[Text extract]
As soon as the conspiracy was in readiness for execution, Marcellinus, under the pretence of celebrating his son's birthday, gave a splendid entertainment to the illustrious and honourable persons of the court of Gaul, which then resided in the city of Augustodunum. The intemperance of the feast was protracted till a very late hour of the night; and the unsuspecting guests were tempted to indulge themselves in a dangerous and guilty freedom of conversation. On a sudden the doors were thrown open, and Magnentius, who had retired for a few moments, returned into the apartment invested with the diadem and purple. The conspirators instantly saluted him with the titles of Augustus and emperor. The surprise, the terror, the intoxication, the ambitious hopes, and the mutual ignorance of the rest of the assembly, prompted them to join their voices to the general acclamation. The guards hastened to take the oath of fidelity, the gates of the town were shut, and before the dawn of day, Magnentius became master of the troops and treasure of the city of Augustodunum. By his secrecy and diligence he entertained some hopes of surprising the person of Constans, who was pursuing in the adjacent forest his favourite amusement of hunting, or perhaps some pleasures of a more private and criminal nature. The rapid progress of fame allowed him, however, an instant for flight, though the desertion of his soldiers and subjects deprived him of the power of resistance. Before he could reach a seaport in Spain, where he intended to embark, he was overtaken near Helena, at the foot of the Pyrenees, by a party of light cavalry, whose chief, regardless of the sanctity of a temple, executed his commission by the murder of the son of Constantine (350).

As soon as the death of Constans had decided this easy but important revolution, the example of the court of Autun was imitated by the provinces of the West. The authority of Magnentius was acknowledged through the whole extent of the two great prefectures of Gaul and Italy; and the usurper prepared, by every act of oppression, to collect a treasure, which might discharge the obligation of an immense donative, and supply the expenses of a civil war.

CONSTANTIUS AND MAGNENTIUS

The intelligence of these important events, which so deeply affected the honour and safety of the imperial house, recalled the arms of Constantius from the inglorious prosecution of the Persian War. He recommended the care of the East to his lieutenants, and afterwards to his cousin Gallus, whom he raised from a prison to a throne; and marched towards Europe, with a mind agitated by the edict of hope and fear, of grief and indignation.

The city of Mursa, or Essek, celebrated in modern times for a bridge of boats five miles in length over the river Drave and the adjacent morasses, has been always considered as a place of importance in the wars of Hungary.

[Exercise tasks]
1. Answer these questions about the Magnentius passage:
(a) Under what pretence did Marcellinus give the entertainment?
(b) Near which place was Constans overtaken?
(c) Whom did Constantius raise from a prison to a throne?
2. Reproduce the Magnentius passage word for word, from "The city of Mursa, or" up to and including "wars of Hungary.".

[Source data]

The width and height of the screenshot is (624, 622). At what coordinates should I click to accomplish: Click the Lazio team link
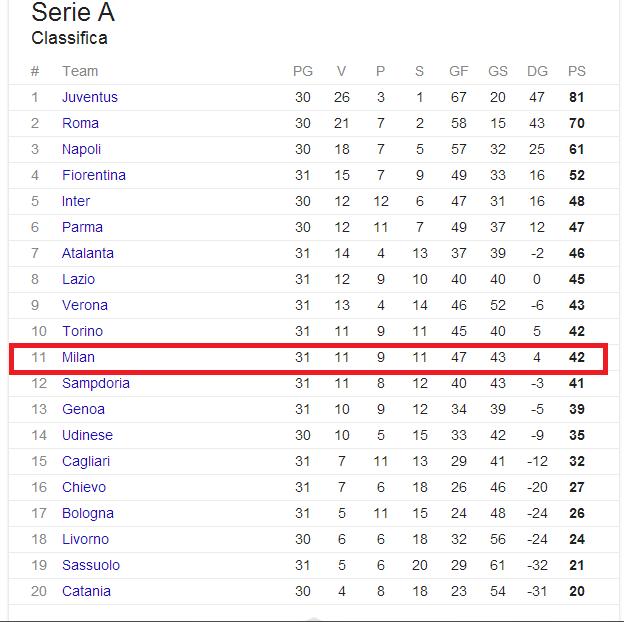(78, 279)
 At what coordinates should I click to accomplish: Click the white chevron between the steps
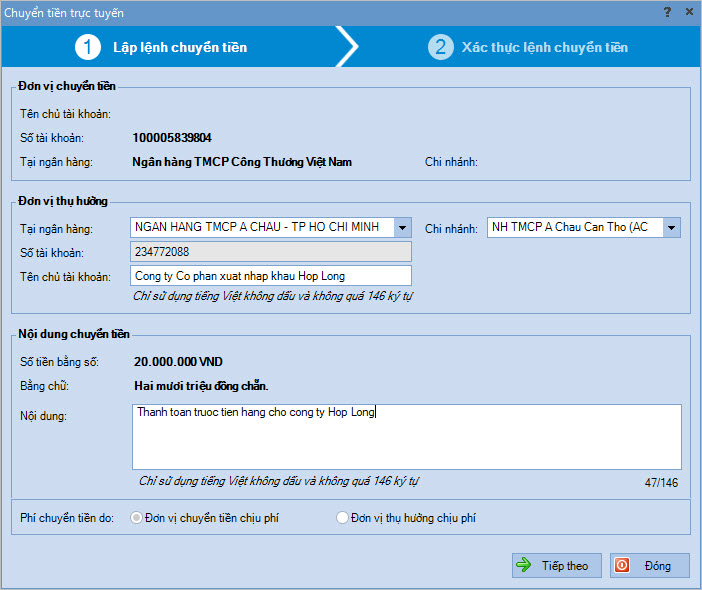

[The solutions]
1.
(a) Celebrating his son's birthday.
(b) Helena, at the foot of the Pyrenees.
(c) His cousin Gallus.

2.
The city of Mursa, or Essek, celebrated in modern times for a bridge of boats five miles in length over the river Drave and the adjacent morasses, has been always considered as a place of importance in the wars of Hungary.